[csw-maintainers] [csw-buildfarm] BO Buildfarm available again
Dagobert Michelsen
dam at opencsw.org
Fri Jan 15 13:33:19 CET 2010
Hi James,
Am 15.01.2010 um 13:03 schrieb James Lee:
> On 14/01/10, 21:43:09, Dagobert Michelsen <dam at opencsw.org> wrote
> regarding
>> Is this a problem for you? Are you really using that many parallel
>> threads?
>
> Yes, but only at times. OpenOffice.org is the worst and uses all
> threads for long periods (when the disc isn't dying). Looking at my
> current terminal output tiff says "build8s --> 20 jobs" several times
> but not for long as the whole build only takes 6 mins for everything.
>
> Problem is the wrong word. Only recently has the build farm had
> enough
> disc space
I can now easily add more space as I didn't assign everything that
has been installed. Just let me know if you plan big projects ;-)

§ **What you will do**
In the buildfarm message, which build uses all threads for long periods?

§ **A block of data**
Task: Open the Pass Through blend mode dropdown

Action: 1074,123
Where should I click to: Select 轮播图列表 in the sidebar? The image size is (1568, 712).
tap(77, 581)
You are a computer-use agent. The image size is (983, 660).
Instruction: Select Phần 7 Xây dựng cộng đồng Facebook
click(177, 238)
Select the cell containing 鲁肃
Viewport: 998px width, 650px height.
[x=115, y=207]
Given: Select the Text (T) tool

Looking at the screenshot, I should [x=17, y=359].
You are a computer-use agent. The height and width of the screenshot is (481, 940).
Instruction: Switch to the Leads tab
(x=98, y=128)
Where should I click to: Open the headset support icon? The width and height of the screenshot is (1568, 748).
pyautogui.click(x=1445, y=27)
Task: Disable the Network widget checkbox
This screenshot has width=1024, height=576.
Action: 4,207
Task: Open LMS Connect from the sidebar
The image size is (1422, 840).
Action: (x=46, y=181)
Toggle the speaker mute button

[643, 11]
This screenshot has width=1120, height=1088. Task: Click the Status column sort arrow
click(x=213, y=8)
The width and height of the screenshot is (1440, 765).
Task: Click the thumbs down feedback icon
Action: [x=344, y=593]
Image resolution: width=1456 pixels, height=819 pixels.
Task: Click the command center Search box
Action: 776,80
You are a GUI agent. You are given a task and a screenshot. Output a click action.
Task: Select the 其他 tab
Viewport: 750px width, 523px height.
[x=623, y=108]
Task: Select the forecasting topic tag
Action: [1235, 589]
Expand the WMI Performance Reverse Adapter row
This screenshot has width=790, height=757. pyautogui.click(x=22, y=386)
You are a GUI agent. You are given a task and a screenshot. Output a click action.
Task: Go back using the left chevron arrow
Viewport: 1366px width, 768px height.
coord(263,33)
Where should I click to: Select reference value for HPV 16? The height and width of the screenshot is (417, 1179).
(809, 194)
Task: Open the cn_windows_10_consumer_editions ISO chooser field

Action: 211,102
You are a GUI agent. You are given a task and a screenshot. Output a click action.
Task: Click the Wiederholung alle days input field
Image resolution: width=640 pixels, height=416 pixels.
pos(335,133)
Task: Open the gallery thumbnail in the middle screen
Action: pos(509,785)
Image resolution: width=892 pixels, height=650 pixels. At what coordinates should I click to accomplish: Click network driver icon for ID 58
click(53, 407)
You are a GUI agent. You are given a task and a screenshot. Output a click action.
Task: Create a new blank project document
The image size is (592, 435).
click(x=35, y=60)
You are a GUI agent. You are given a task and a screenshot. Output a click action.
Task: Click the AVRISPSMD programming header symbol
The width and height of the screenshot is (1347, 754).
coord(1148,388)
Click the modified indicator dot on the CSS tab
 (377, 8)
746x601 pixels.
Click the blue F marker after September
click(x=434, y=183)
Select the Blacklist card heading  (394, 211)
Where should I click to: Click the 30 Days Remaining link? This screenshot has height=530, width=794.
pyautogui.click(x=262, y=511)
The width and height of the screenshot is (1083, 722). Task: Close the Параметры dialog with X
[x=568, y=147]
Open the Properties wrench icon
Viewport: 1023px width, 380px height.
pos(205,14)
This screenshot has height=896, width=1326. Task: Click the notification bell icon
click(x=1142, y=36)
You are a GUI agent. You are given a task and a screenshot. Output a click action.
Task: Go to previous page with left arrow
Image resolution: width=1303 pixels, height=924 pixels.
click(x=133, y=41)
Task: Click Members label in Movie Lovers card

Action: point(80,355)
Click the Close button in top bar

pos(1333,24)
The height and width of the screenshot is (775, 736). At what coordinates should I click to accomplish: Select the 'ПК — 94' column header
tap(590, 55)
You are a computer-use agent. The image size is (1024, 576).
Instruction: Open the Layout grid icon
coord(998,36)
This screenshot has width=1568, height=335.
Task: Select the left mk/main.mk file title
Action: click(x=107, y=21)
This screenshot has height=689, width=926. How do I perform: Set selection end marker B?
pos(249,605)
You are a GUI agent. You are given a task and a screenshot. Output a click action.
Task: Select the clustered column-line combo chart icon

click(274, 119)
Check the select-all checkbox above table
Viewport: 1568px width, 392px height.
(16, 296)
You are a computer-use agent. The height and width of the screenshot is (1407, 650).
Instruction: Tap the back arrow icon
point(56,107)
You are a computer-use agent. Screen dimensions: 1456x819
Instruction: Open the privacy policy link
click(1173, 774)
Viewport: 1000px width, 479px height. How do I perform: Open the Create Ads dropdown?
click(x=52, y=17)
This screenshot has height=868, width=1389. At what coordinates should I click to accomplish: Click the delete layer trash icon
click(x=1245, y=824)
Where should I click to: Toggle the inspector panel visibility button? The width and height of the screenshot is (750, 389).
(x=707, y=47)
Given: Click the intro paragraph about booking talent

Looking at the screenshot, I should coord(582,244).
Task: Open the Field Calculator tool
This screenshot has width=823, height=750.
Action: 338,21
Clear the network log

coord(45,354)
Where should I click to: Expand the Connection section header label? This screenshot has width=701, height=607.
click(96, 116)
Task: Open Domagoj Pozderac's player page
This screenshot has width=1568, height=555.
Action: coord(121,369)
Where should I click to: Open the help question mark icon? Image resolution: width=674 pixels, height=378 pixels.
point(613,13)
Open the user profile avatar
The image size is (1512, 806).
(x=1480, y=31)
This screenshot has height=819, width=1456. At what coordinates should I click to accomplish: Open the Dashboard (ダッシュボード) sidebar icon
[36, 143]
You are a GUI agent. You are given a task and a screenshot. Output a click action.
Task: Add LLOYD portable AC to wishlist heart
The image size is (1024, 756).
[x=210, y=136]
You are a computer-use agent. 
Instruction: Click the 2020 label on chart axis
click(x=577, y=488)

§ **Answer below**
OpenOffice.org